Thanks to that proliferation, 311 now reveals breakdowns in accountability and the limits of state capacity all across the nation.
Calls to 311 about an illegal trash-dumping site in northeast Houston were closed out with no action taken until the local news channel ABC13 devoted a segment to it, garnering the attention of the mayor and even Representative Sheila Jackson Lee. City crews cleaned it up the day after the segment aired. The city can track calls about illegal dumping, but it has no system for ensuring that tasks delegated to city agencies are completed.
When rats began invading an elderly woman’s San Antonio home from the vacant and dilapidated house next door, her daughter made one of the several 311 reports made about the abandoned property. All were closed without action being taken. “I think that … sometimes closed does not mean ‘resolved,’” the city’s 311 director told the local television station KSAT. “There are different reasons for closure, and I think that that is something that we are definitely working on with the community, to understand the nuances between the two.”
Philadelphia’s Action News station carried out a small-scale sting of the city’s 311 system similar to those carried out in New York.
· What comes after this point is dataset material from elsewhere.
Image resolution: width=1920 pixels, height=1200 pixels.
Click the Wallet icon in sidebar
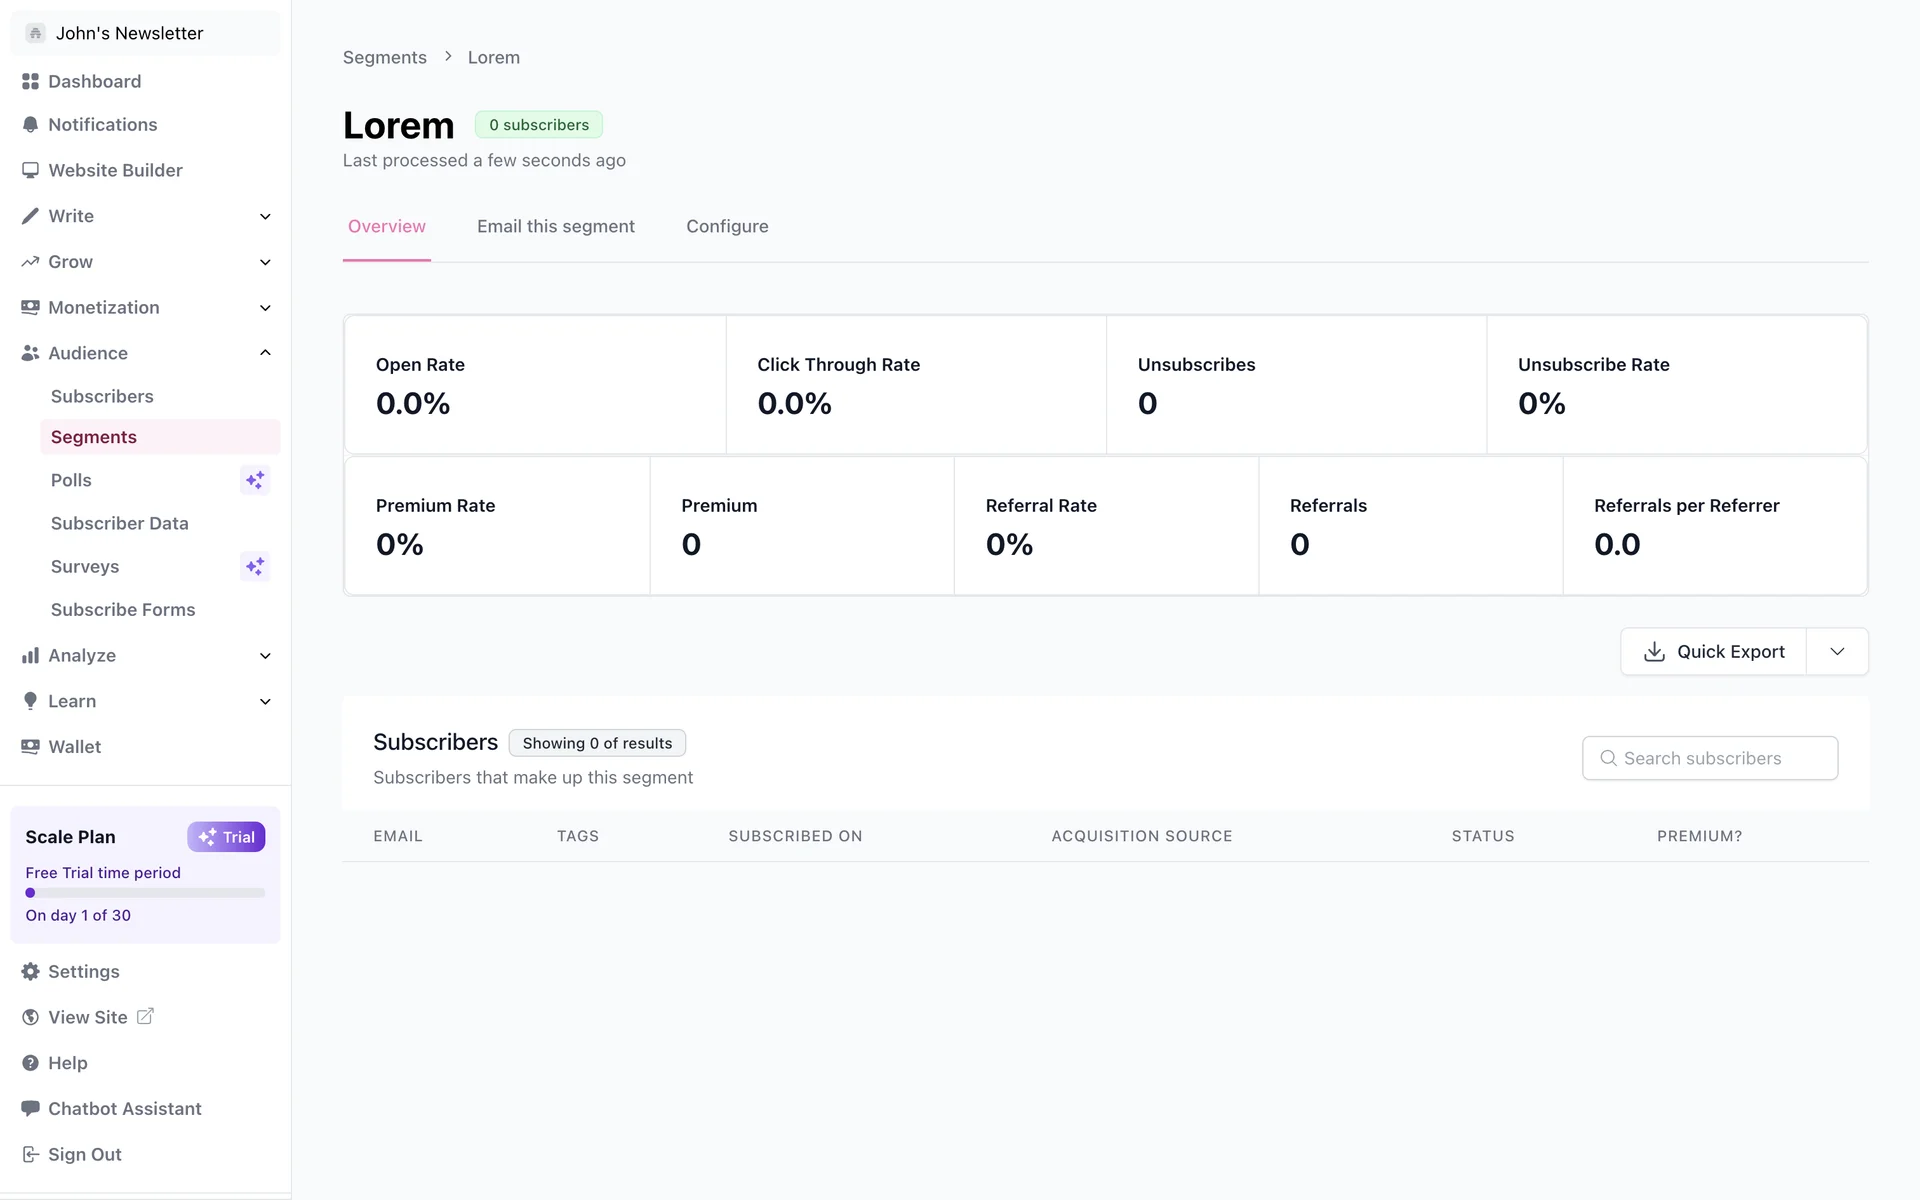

They filed 22 reports on the sort of small-scale quality-of-life issues a well-run city government should be able to address, such as abandoned vehicles and broken sidewalks. After four months, four tickets remained open and unfixed, and nine had been improperly closed. The city’s Streets Department gets tens of thousands of complaints annually, the station reports. The data revolution in American governance can now quantify the extent to which that department is unable, for whatever reasons, to carry out its mission.
The criminologists and police officials who pioneered the “broken-windows theory” argued that seemingly nonviolent but highly visible signs of lawlessness and disorder, such as graffiti and those titular broken windows, create environments that themselves promote worse disorder. That logic was used to justify years of stop-and-frisk and other aggressive crackdowns. But those same advocates rarely apply their logic to the sorts of lawlessness that police abide and that the state is uninterested in addressing. No one is willing to demonstrate to the public that the streets are under control by getting the cop’s personal vehicle off the sidewalk.
Cynicism born of experience leads many to scoff at the notion that local governments would bother to improve day-to-day life even if they could. Many of my neighbors wouldn’t think to alert the city to an illegally parked semitruck on a road leading to an elementary school, because that is simply how the roads have always been here (even if the situation has recently gotten worse) and there is no evidence the city has the appetite or ability to change it.
This cynicism is not limited to urban politics. It probably explains a kind of national resignation about the possibility of positive change. New Yorkers watched, in real time, former Governor Andrew Cuomo become a celebrated national figure as he improvised and largely botched the state’s response to the traumatic first wave of COVID-19 last year. His lionization makes sense only if no one really expects anyone in power to do things such as manage public health. In this context, going on television to offer comfort is enough.
“Please contact 311” has become a running joke among New York urbanists, used on Twitter in response to scenes of absurd auto congestion or dangerous driving. It derives from the city’s Department of Transportation, which has a Twitter account staffed with real people who reply to seemingly every specific, detailed complaint about the streets with that exhortation. Please contact a middleman agency to generate a ticket to instruct my agency to do its job, which we all expect will not get done anyway. Once the pothole is transformed into data, the city can clear it. Whether anyone will fill the physical pothole is a question for another department.